The challenge is to experiment with new ways of solving old problems: to imagine the Dalai Lama as a constructive rather than a destructive force, begin a dialogue with him, grant him a new dignity in the eyes of your people and find a mutually agreeable way for him to return to Lhasa as a religious and cultural avatar.

By doing so, not only would you begin to resolve one of the most dangerous and debilitating problems confronting China today, but you would win the immediate acclaim and gratitude of people everywhere in the world. What is more, China would almost certainly find that unrelated issues that depend on international trust -- such as entrance into the World Trade Organization, Beijing's bid for the summer Olympic Games and myriad other issues in China's foreign relations, especially Sino-U.S. relations -- would suddenly be cast in a very different light.

The undeniable truth is that China's impasse with His Holiness significantly harms China's acceptance as a great and respected power. And so, if for no other reason than to help your country gain the kind of stature it truly deserves, the Tibet problem must be solved.

What perplexes many American politicians is: Why does the Tibet situation remain so intractable when a solution is so clearly in the interest of all parties?

After all, this is an era of self-determination. Most colonies and territories have been granted independence. Quebec is regularly allowed to vote on secession from Canada. Scotland holds referendums on autonomy from Great Britain. Why should Tibet not have the right to determine its future relationship to China?

Is not Tibet geographically separate, ethnically distinct, linguistically different and culturally unrelated to China? Of course, such talk makes you nervous, even angry. But it should be emphasized that members of the Dalai Lama's government in India are not now insisting on independence. And most of his supporters applaud his efforts toward working out a truly "autonomous" new status for Tibet under Chinese sovereignty.

Before it's too late, you should realize that despite your government's considerable efforts to promote its policies through propaganda here in the West, the battle is being lost. Unlike President Clinton, President Bush just recently invited His Holiness for an official White House visit.

Even loyal "friends of China" find themselves ever more at odds with both the theory and practice of your Tibet policies.

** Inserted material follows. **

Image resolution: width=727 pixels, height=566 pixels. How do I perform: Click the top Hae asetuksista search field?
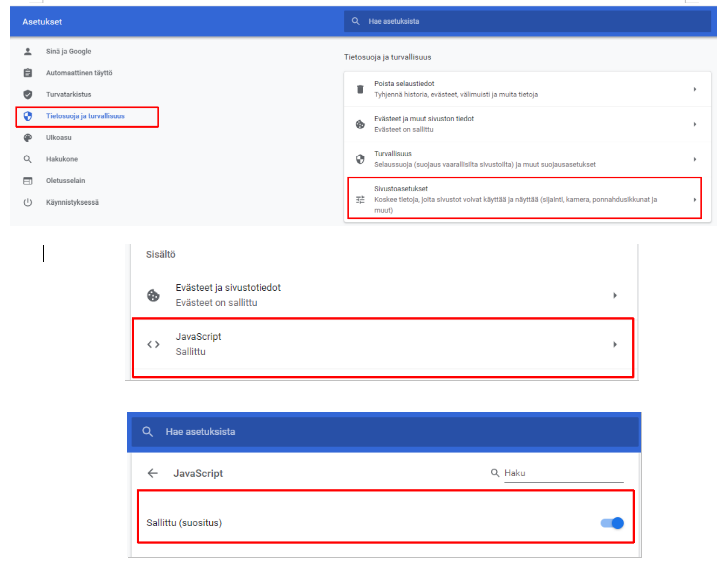pos(520,20)
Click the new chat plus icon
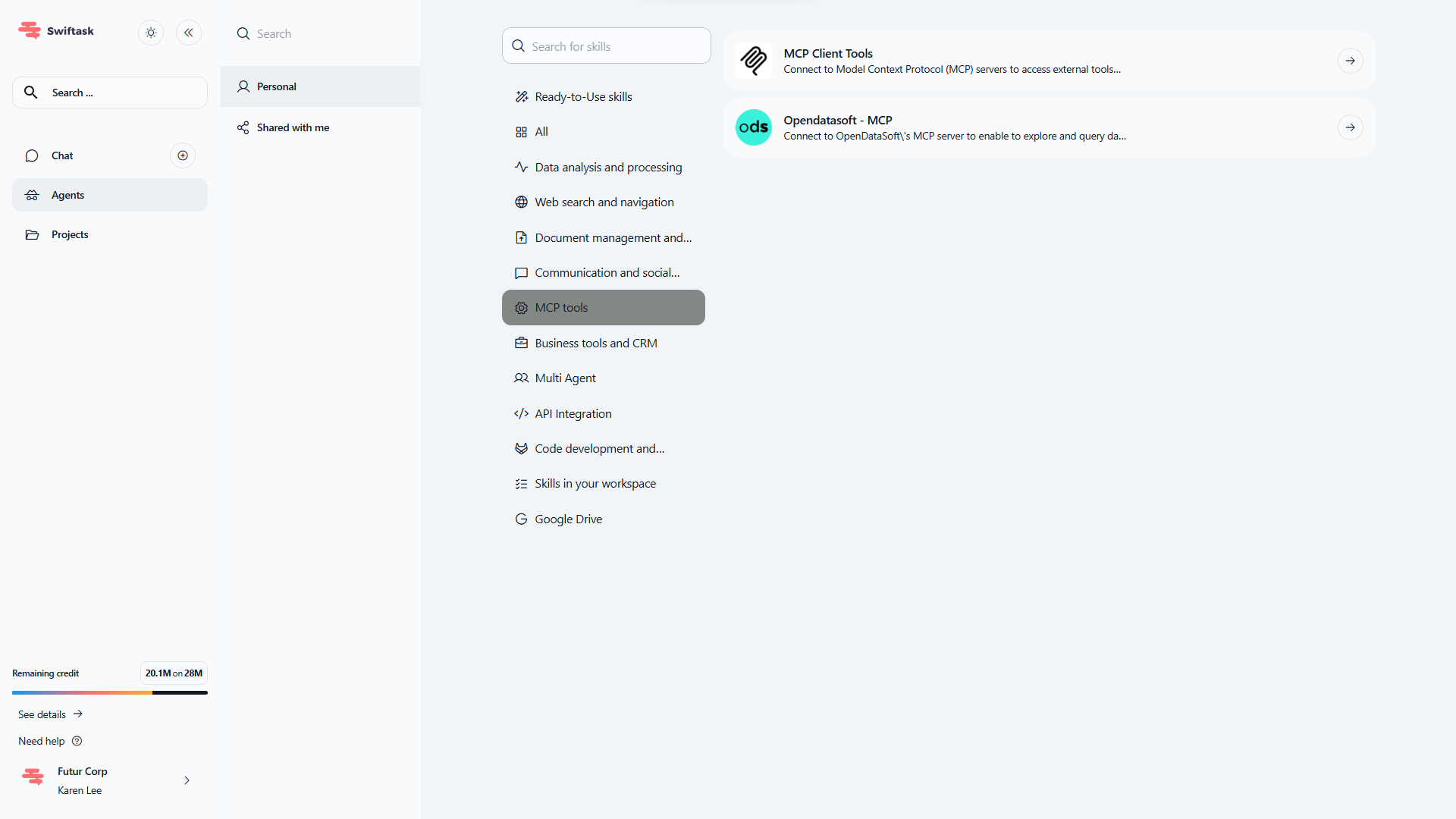Image resolution: width=1456 pixels, height=819 pixels. (x=183, y=155)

Dianne Feinstein, the U.S. senator from San Francisco, is co-author (along with Rep. Tom Lantos of San Mateo County) of the Tibetan Policy Act of 2001. The legislation would help Tibetans "safeguard their distinct identity" and "initiate a dialogue between the Chinese leadership and Dalai Lama."

The bill reflects growing frustration among politicians in the United States.

For many years, Feinstein and her husband, financier Richard Blum, have worked quietly behind the scenes to cut the knot that binds Tibet and China in such a deleterious way. She has talked frequently both with the Dalai Lama (with whom she became acquainted through her husband's long association with the Himalayan region) and with the Communist Party General Secretary Jiang Zemin (whom she came to know through a sister-city relationship when she was mayor of San Francisco and he of Shanghai).

Now, she doesn't mask her disappointment.

"I have worked for the past 10 years to implore the Chinese leadership to enter into a constructive dialogue with the Dalai Lama," she says, "but Beijing has consistently ignored promises to preserve indigenous Tibetan political, cultural and religious systems."

Like so many other global leaders who want nothing but the best for China and Tibet, Feinstein sees the Dalai Lama not only as an eminently reasonable man committed to the principles of nonviolence but also as a powerful potential partner for you to team up with in a process of peaceful reconciliation.

It is a great challenge. But it would be a great shame if, during this era of reform and opening up, leaders of China don't find a way to "seize the moment," as Chairman Mao once said. If you succeed, your political legacy would be a Tibet at peace and a more unified China.

Orville Schell is dean of the Graduate School of Journalism at UC Berkeley and a longtime China observer.